> _Exercise prompt_:
Write out all of the records, keeping each one exactly as written.

> _Collected data_:
◆ ◆ ◆ ◆ ◆

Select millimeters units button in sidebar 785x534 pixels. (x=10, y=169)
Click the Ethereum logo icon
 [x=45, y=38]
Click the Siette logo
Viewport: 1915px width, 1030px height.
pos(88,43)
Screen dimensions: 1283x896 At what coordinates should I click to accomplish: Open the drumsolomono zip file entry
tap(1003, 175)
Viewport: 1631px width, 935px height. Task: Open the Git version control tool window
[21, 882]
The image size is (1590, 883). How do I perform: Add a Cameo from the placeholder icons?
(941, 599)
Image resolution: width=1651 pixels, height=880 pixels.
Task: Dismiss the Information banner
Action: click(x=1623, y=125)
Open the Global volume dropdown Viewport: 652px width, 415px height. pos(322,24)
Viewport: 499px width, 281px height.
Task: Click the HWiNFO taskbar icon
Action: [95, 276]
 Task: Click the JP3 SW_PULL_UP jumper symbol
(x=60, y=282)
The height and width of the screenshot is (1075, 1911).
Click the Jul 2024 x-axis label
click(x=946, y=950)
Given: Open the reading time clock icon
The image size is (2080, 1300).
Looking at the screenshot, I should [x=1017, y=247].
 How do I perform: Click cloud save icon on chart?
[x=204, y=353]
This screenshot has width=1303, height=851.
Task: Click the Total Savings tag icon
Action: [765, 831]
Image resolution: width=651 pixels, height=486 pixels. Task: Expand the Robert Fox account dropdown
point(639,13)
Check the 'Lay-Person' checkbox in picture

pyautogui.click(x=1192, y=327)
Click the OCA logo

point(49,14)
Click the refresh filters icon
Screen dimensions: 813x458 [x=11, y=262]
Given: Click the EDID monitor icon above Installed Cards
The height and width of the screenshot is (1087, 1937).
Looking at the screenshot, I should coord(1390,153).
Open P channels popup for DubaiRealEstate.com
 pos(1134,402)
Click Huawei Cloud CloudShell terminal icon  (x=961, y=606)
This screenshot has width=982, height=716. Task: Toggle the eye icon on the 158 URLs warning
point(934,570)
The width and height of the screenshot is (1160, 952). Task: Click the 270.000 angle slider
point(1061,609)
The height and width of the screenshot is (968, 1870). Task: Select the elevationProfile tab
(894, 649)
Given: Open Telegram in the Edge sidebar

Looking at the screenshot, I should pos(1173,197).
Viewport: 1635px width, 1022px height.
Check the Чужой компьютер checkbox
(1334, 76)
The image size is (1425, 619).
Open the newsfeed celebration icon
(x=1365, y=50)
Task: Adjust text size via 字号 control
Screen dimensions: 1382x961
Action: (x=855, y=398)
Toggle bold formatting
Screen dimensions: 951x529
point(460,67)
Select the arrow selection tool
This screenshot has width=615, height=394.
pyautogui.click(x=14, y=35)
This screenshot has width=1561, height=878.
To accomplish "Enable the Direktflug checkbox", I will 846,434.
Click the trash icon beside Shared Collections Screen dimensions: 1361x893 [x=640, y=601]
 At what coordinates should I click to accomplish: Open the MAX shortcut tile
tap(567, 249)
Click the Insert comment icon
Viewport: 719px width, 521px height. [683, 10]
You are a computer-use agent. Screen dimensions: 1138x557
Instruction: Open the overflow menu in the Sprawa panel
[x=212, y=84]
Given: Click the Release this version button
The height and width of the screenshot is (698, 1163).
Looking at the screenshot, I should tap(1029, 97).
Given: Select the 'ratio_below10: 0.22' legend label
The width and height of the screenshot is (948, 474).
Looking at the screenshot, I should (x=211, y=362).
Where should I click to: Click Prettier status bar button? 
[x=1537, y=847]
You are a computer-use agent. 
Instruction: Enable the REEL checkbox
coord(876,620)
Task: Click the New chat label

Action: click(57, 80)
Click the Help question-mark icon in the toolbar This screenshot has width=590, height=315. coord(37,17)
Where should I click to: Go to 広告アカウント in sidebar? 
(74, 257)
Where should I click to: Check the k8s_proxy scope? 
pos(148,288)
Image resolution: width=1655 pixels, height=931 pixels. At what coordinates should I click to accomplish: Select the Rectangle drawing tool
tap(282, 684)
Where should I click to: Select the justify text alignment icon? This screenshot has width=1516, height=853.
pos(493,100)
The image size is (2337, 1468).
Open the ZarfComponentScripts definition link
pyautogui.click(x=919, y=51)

◆ ◆ ◆ ◆ ◆

> _Solution to the problem_:
Select millimeters units button in sidebar 785x534 pixels. (x=10, y=169)
Click the Ethereum logo icon
 [x=45, y=38]
Click the Siette logo
Viewport: 1915px width, 1030px height.
pos(88,43)
Screen dimensions: 1283x896 At what coordinates should I click to accomplish: Open the drumsolomono zip file entry
tap(1003, 175)
Viewport: 1631px width, 935px height. Task: Open the Git version control tool window
[21, 882]
The image size is (1590, 883). How do I perform: Add a Cameo from the placeholder icons?
(941, 599)
Image resolution: width=1651 pixels, height=880 pixels.
Task: Dismiss the Information banner
Action: click(x=1623, y=125)
Open the Global volume dropdown Viewport: 652px width, 415px height. pos(322,24)
Viewport: 499px width, 281px height.
Task: Click the HWiNFO taskbar icon
Action: [95, 276]
 Task: Click the JP3 SW_PULL_UP jumper symbol
(x=60, y=282)
The height and width of the screenshot is (1075, 1911).
Click the Jul 2024 x-axis label
click(x=946, y=950)
Given: Open the reading time clock icon
The image size is (2080, 1300).
Looking at the screenshot, I should [x=1017, y=247].
 How do I perform: Click cloud save icon on chart?
[x=204, y=353]
This screenshot has width=1303, height=851.
Task: Click the Total Savings tag icon
Action: [765, 831]
Image resolution: width=651 pixels, height=486 pixels. Task: Expand the Robert Fox account dropdown
point(639,13)
Check the 'Lay-Person' checkbox in picture

pyautogui.click(x=1192, y=327)
Click the OCA logo

point(49,14)
Click the refresh filters icon
Screen dimensions: 813x458 [x=11, y=262]
Given: Click the EDID monitor icon above Installed Cards
The height and width of the screenshot is (1087, 1937).
Looking at the screenshot, I should coord(1390,153).
Open P channels popup for DubaiRealEstate.com
 pos(1134,402)
Click Huawei Cloud CloudShell terminal icon  (x=961, y=606)
This screenshot has width=982, height=716. Task: Toggle the eye icon on the 158 URLs warning
point(934,570)
The width and height of the screenshot is (1160, 952). Task: Click the 270.000 angle slider
point(1061,609)
The height and width of the screenshot is (968, 1870). Task: Select the elevationProfile tab
(894, 649)
Given: Open Telegram in the Edge sidebar

Looking at the screenshot, I should pos(1173,197).
Viewport: 1635px width, 1022px height.
Check the Чужой компьютер checkbox
(1334, 76)
The image size is (1425, 619).
Open the newsfeed celebration icon
(x=1365, y=50)
Task: Adjust text size via 字号 control
Screen dimensions: 1382x961
Action: (x=855, y=398)
Toggle bold formatting
Screen dimensions: 951x529
point(460,67)
Select the arrow selection tool
This screenshot has width=615, height=394.
pyautogui.click(x=14, y=35)
This screenshot has width=1561, height=878.
To accomplish "Enable the Direktflug checkbox", I will 846,434.
Click the trash icon beside Shared Collections Screen dimensions: 1361x893 [x=640, y=601]
 At what coordinates should I click to accomplish: Open the MAX shortcut tile
tap(567, 249)
Click the Insert comment icon
Viewport: 719px width, 521px height. [683, 10]
You are a computer-use agent. Screen dimensions: 1138x557
Instruction: Open the overflow menu in the Sprawa panel
[x=212, y=84]
Given: Click the Release this version button
The height and width of the screenshot is (698, 1163).
Looking at the screenshot, I should tap(1029, 97).
Given: Select the 'ratio_below10: 0.22' legend label
The width and height of the screenshot is (948, 474).
Looking at the screenshot, I should (x=211, y=362).
Where should I click to: Click Prettier status bar button? 
[x=1537, y=847]
You are a computer-use agent. 
Instruction: Enable the REEL checkbox
coord(876,620)
Task: Click the New chat label

Action: click(57, 80)
Click the Help question-mark icon in the toolbar This screenshot has width=590, height=315. coord(37,17)
Where should I click to: Go to 広告アカウント in sidebar? 
(74, 257)
Where should I click to: Check the k8s_proxy scope? 
pos(148,288)
Image resolution: width=1655 pixels, height=931 pixels. At what coordinates should I click to accomplish: Select the Rectangle drawing tool
tap(282, 684)
Where should I click to: Select the justify text alignment icon? This screenshot has width=1516, height=853.
pos(493,100)
The image size is (2337, 1468).
Open the ZarfComponentScripts definition link
pyautogui.click(x=919, y=51)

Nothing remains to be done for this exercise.